BAB III METODE PENELITIAN
Bab ini membahas tentang jenis penelitian yang digunakan, objek
penelitian, subjek penelitian, unit analisis, jenis penelitian, desain
penelitian, teknik pembuatan kuisioner, desain sampel, metode
analisis data.
BAB IV HASIL DAN PEMBAHASAN
Bab ini menjelaskan tentang hasil data yang telah diolah secara
analisis dan pembahasannya. Selain itu juga membahas mengenai
hasil uji studi pada pendahuluan yang terdiri dari hasil uji validitas
dan hasil uji reliabilitas.
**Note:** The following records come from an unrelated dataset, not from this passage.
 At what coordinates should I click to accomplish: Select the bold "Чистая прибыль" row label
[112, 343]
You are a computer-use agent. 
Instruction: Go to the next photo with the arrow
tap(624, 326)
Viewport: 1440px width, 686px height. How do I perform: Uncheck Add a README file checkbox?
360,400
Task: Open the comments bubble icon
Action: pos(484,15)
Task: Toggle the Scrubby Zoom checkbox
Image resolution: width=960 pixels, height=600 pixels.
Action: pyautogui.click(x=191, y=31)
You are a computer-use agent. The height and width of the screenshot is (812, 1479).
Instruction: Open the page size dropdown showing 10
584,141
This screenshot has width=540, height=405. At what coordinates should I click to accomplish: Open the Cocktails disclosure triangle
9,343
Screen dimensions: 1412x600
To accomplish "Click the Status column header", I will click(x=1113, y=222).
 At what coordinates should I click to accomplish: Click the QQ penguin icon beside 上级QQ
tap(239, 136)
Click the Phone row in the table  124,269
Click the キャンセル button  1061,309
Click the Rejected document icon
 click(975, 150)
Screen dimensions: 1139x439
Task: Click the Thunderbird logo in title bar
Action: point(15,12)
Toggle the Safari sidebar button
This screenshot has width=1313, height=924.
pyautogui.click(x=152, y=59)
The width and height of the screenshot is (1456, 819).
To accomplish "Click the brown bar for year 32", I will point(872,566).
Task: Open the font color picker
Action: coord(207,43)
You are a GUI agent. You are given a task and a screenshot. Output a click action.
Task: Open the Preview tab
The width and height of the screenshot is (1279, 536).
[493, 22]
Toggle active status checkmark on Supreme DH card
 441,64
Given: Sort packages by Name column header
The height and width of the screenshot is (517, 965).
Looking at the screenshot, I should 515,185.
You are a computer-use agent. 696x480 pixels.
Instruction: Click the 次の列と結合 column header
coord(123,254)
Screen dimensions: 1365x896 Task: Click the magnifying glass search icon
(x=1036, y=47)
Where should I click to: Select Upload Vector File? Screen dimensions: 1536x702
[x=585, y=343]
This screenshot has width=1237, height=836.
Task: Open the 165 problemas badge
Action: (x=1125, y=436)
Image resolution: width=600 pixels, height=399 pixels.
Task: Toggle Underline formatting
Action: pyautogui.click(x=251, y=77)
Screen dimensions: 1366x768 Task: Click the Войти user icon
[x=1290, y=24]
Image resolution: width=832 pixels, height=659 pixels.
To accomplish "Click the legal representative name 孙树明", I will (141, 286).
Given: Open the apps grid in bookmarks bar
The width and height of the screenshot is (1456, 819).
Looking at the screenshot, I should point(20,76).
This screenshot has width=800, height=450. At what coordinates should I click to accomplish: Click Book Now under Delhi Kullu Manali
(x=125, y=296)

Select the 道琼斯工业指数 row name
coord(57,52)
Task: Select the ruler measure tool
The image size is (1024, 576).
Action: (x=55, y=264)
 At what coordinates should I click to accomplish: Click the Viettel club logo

Pada bab ini terdapat pembahasan mengenai
profil responden, statistik deskriptif, statistik infrensial, dan
pengujian hipotesis dengan menganalisis sampel yang diperoleh
untuk mendapatkan jawaban permasalahan penelitian berdasarkan
hipotesis yang telah dibuat sebelumnya. Hasil dari kuesioner
merupakan data asli 100 persen dari responden dan tanpa intervensi
dari siapapun.
16
BAB V KESIMPULAN DAN SARAN
Bab ini merupakan kesimpulan dari pembahasan yang telah
dilakukan pada bab-bab sebelumnya. Kesimpulan yang dibuat dapat
digunakan untuk penelitian selanjutnya namun dengan objek, subjek,
dan metode penelitian yang berbeda. Kemudian bab ini juga
memberikan saran dari peneliti terhadap perusahaan atau objek
penelitiannya agar dapat berguna bagi kemajuan perusahaan.